We are still at the south pass on Fakarava. Each day we snorkel the pass and see new species of fish and corals. The clarity is fantastic and we are getting used to having 1 to 2 meter sharks swimming as close as a couple of meters from us. Rani will look into doing a dive today so she can experience the deeper waters and see the great numbers of sharks that gather at the mouth of the pass about 30 meters down.
I had my first diving experience a couple of days ago when Mike from 'Chapter Two' took me over into the shallows and lent me Karen's BCD and tank to see what diving is about. He explained how to use the BCD so as to achieve neutral buoyancy and then had me practice using my breathing to ascend and descend (how much you fill your lungs will raise and lower you).

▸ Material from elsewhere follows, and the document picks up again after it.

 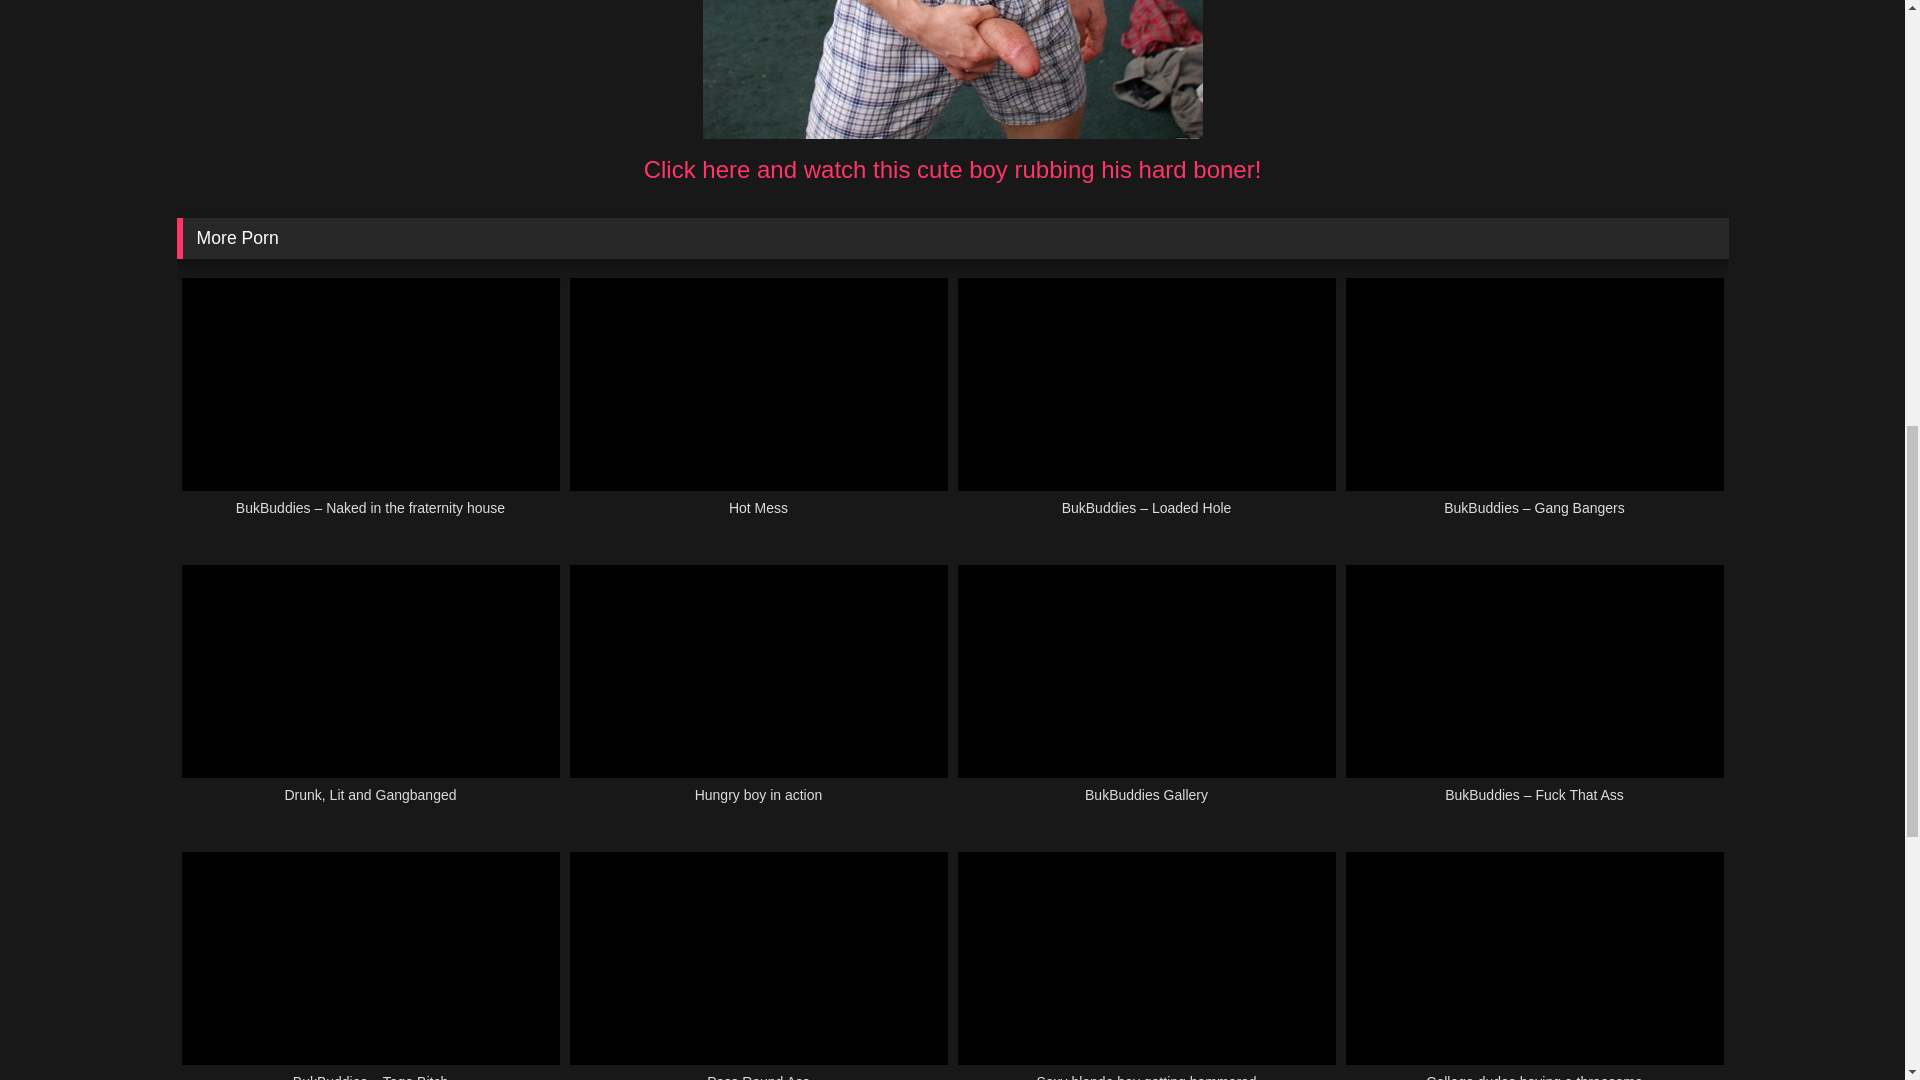 What do you see at coordinates (759, 408) in the screenshot?
I see `Hot Mess` at bounding box center [759, 408].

We then swam around some coral heads and descended to 26 feet. I was surprised at how different it felt from snorkeling - you are no longer a creature of the surface but now move in a new world. I looked into PADI certification here but the cost is steep at over $700 for a 2 day/3 dive course. So maybe I will do this in Tonga or the Cook islands...
We finally visited the main motu here, on which the primary village of the Tuamotus once stood. All that remains to indicate this are wide coral roads, two graveyards, a few old coral block structures, and a lovely church with a mother of pearl alter and chandeliers made of thousands of tiny shells strung together. There is a resort here with cottages on stilts over the water and a restaurant that is built on stilts right in the pass. There is a small beach/lagoon area ideal for children to play in as it is full of corals and fish yet is out of the currents in the pass. The only downside for nervous Mums is the presence of three of four (harmless) sharks at most times of the day!
We plan one more snorkel/dive today and will then sail north through the lagoon to the main village.